_Document excerpt:_
= Drugs for acid-related disorders =

There are several classes of drugs for acid-related disorders, such as dyspepsia, peptic ulcer disease (PUD), gastroesophageal reflux disease (GORD/GERD), or laryngopharyngeal reflux.

The World Health Organization gives drugs in these classes the categorization code ATC code A02.

==H_{2} antagonists==

The H_{2} receptor antagonists are a class of drugs used to block the action of histamine on parietal cells in the stomach, decreasing the production of acid by these cells. H_{2} antagonists are used in the treatment of dyspepsia, although they have been surpassed in popularity by the more effective proton pump inhibitors. H_{2} receptor blockers lead to roughly a 40% improvement.

H_{2} receptor antagonists are named using the suffix "-tidine".

==Proton-pump inhibitors==

Proton-pump inhibitors (PPIs) are a group of drugs whose main action is a pronounced and long-lasting reduction of gastric acid production. They are the most potent inhibitors of acid secretion available. The group followed and has largely superseded another group of pharmaceuticals with similar effects, but a different mode of action, called H_{2}-receptor antagonists. These drugs are among the most widely sold drugs in the world, and are generally considered effective. When these medications are used long term, the lowest effective dose should be taken. They may also be taken only when symptoms occur in those with frequent problems.

Proton-pump inhibitors are named using the suffix "-prazole".

There is a purported correlation (but no proven causal link) between the use of PPIs and the risk of dementia. However, this remain controversial as chronic and co-morbid pathology, and resultant polypharmacy (including increased consumption of PPIs), will probably itself also give rise to an increased risk of dementia as a whole.

Three large epidemiological studies (two in Germany and one in Taiwan) showed that long-term exposure to PPIs may increase the risk of developing dementia in the elderly. Conversely, two other large studies (one in Finland and one in the United States), found no association between the use of PPIs and the risk of Alzheimer's dementia. Several systematic review and meta-analysis suggest that there is no association between PPIs use and increased risk of dementia or Alzheimer's Dementia.

==Prostaglandins==

A prostaglandin is any member of a group of lipid compounds that are derived enzymatically from fatty acids and have important functions in the animal body. Every prostaglandin contains 20 carbon atoms, including a 5-carbon ring.

They are mediators and have a variety of strong physiological effects, such as regulating the contraction and relaxation of smooth muscle tissue. There are many prostaglandins with many effects. Prostaglandin E2 has effects including reducing gastric acid and increasing gastric mucus, which among other effects treat acid-related disorders.

Prostaglandins are named using the root term "-prost-".

==Other drugs==
Other drugs which have been used to treat acid-related disorders are not part of the above categories and function through a variety of mechanisms.

==Alternative methods for reducing acid production==
- Helicobacter pylori eradication protocols

==Availability of drugs==

Availability of drugs for acid-related disorders
| drug | class | Examples of countries where some dosages are available without prescription | Examples of countries where available in generic form |
| Omeprazole | PPI | United States | United States |
| Lansoprazole | PPI | United States |  |
| Omeprazole/sodium bicarbonate | PPI | United States |  |
| Pantoprazole | PPI |  | United States |
| Ranitidine | H2 antagonist | United States |  |
| Famotidine (only 10 mg) | H2 antagonist | Russian Federation |  |
| Ranitidine (both 75 and 150 mg) | H2 antagonist | Russian Federation | Russian Federation |

In the United States, all four FDA-approved members of the group—cimetidine, ranitidine, famotidine, and nizatidine—are available over the counter in relatively low doses.

_Data under study:_
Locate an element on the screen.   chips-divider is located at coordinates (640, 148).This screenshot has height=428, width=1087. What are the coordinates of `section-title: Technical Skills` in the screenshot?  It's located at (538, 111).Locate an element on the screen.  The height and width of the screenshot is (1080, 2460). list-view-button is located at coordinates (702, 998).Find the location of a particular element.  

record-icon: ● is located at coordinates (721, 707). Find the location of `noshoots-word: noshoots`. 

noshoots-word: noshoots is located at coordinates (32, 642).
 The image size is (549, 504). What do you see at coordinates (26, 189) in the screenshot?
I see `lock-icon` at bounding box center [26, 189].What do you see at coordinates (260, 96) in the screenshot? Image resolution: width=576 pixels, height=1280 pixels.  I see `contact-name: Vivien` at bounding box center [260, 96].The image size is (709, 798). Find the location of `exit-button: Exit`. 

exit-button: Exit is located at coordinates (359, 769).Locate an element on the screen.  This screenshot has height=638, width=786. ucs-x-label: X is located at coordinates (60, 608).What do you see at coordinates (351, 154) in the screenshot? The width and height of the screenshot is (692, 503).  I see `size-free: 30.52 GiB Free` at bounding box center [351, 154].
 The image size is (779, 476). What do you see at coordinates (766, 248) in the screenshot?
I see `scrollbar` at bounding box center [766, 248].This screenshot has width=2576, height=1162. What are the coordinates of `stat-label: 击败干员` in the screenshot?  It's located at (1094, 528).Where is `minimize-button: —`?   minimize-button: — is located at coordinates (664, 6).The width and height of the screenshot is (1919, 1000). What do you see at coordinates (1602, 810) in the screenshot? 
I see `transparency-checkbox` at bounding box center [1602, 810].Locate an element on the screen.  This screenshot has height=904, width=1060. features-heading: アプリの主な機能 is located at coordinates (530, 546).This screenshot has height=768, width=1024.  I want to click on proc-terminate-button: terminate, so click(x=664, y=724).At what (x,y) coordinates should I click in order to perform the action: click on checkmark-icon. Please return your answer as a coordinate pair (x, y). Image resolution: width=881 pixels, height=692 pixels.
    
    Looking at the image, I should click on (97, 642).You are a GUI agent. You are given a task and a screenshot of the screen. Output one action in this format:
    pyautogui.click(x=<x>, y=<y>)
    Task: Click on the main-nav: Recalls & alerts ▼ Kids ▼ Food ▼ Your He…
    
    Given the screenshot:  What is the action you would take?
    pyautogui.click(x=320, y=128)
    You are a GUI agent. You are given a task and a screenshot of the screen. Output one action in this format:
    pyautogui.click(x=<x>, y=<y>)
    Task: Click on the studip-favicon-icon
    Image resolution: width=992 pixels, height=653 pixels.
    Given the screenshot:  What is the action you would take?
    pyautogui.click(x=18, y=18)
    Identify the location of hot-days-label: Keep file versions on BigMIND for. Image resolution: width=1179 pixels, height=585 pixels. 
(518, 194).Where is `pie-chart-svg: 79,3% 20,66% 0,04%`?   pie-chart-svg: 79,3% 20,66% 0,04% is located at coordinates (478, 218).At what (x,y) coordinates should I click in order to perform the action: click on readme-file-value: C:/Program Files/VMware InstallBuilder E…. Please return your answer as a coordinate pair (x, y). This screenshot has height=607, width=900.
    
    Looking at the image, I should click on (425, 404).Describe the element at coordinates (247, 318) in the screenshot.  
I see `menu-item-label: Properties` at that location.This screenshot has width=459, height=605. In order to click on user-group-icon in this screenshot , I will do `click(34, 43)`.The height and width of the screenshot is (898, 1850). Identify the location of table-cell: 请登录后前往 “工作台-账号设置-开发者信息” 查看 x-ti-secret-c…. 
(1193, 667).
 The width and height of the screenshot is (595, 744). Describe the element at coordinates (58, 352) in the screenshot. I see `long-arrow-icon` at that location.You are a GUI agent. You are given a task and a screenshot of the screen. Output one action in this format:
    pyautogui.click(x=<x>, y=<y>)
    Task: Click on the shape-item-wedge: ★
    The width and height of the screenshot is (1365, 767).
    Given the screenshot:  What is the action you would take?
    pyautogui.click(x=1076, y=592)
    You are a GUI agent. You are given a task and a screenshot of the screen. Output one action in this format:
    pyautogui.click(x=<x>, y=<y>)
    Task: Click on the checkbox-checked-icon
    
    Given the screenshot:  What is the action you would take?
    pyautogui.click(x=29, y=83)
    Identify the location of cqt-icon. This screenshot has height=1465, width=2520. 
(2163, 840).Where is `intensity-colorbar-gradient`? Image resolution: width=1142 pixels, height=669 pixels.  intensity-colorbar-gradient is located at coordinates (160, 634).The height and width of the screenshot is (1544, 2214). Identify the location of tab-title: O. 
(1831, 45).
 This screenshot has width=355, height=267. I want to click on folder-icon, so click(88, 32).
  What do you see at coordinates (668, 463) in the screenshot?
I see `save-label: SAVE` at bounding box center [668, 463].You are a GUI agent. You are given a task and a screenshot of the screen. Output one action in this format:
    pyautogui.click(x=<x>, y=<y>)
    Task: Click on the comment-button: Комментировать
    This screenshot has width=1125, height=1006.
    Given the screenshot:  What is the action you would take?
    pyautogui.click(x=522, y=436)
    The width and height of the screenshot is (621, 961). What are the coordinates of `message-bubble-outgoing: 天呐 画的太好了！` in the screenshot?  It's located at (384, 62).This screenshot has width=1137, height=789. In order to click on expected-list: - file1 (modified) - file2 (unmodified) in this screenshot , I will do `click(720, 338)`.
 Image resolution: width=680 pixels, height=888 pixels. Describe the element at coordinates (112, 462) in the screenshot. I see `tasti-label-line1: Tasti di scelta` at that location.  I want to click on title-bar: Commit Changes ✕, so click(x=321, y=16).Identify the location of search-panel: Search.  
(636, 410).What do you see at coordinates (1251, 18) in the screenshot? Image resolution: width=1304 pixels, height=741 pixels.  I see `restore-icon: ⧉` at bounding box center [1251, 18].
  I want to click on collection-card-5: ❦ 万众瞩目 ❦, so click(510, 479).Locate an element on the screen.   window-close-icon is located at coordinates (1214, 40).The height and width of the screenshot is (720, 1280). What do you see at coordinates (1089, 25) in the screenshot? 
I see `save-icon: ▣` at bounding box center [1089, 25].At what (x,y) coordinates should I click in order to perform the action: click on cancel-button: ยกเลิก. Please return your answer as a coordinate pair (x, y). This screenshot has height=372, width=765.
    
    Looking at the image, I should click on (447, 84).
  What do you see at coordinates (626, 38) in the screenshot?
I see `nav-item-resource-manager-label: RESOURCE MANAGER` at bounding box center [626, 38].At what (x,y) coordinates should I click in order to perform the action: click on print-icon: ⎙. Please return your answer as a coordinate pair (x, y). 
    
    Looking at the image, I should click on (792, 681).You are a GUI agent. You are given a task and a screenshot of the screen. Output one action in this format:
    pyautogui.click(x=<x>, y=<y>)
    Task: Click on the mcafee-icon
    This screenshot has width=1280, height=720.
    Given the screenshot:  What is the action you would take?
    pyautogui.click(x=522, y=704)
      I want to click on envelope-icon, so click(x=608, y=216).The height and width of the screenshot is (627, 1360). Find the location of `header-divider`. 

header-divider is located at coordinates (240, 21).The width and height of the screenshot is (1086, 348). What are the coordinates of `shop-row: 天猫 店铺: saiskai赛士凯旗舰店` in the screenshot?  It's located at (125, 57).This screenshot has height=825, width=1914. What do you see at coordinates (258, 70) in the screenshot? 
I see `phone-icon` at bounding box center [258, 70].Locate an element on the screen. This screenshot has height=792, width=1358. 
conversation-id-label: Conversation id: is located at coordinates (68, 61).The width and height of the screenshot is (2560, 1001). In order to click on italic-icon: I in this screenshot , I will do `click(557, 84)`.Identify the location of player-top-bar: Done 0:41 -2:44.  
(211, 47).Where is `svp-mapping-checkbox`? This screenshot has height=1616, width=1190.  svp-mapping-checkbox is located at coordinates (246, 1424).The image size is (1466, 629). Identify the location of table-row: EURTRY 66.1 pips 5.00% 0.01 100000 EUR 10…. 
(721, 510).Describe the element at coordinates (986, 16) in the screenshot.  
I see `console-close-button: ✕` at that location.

_Problem A:_ Copy the text on drugs for acid-related disorders word for word, from "They are mediators" up to and including "treat acid-related disorders.".
_Problem B:_ Name the four FDA-approved H2 antagonists that the text on drugs for acid-related disorders says are sold over the counter in the United States.
None of the data is used here.

_Written answer A:_
They are mediators and have a variety of strong physiological effects, such as regulating the contraction and relaxation of smooth muscle tissue. There are many prostaglandins with many effects. Prostaglandin E2 has effects including reducing gastric acid and increasing gastric mucus, which among other effects treat acid-related disorders.

_Written answer B:_ Cimetidine, ranitidine, famotidine, and nizatidine.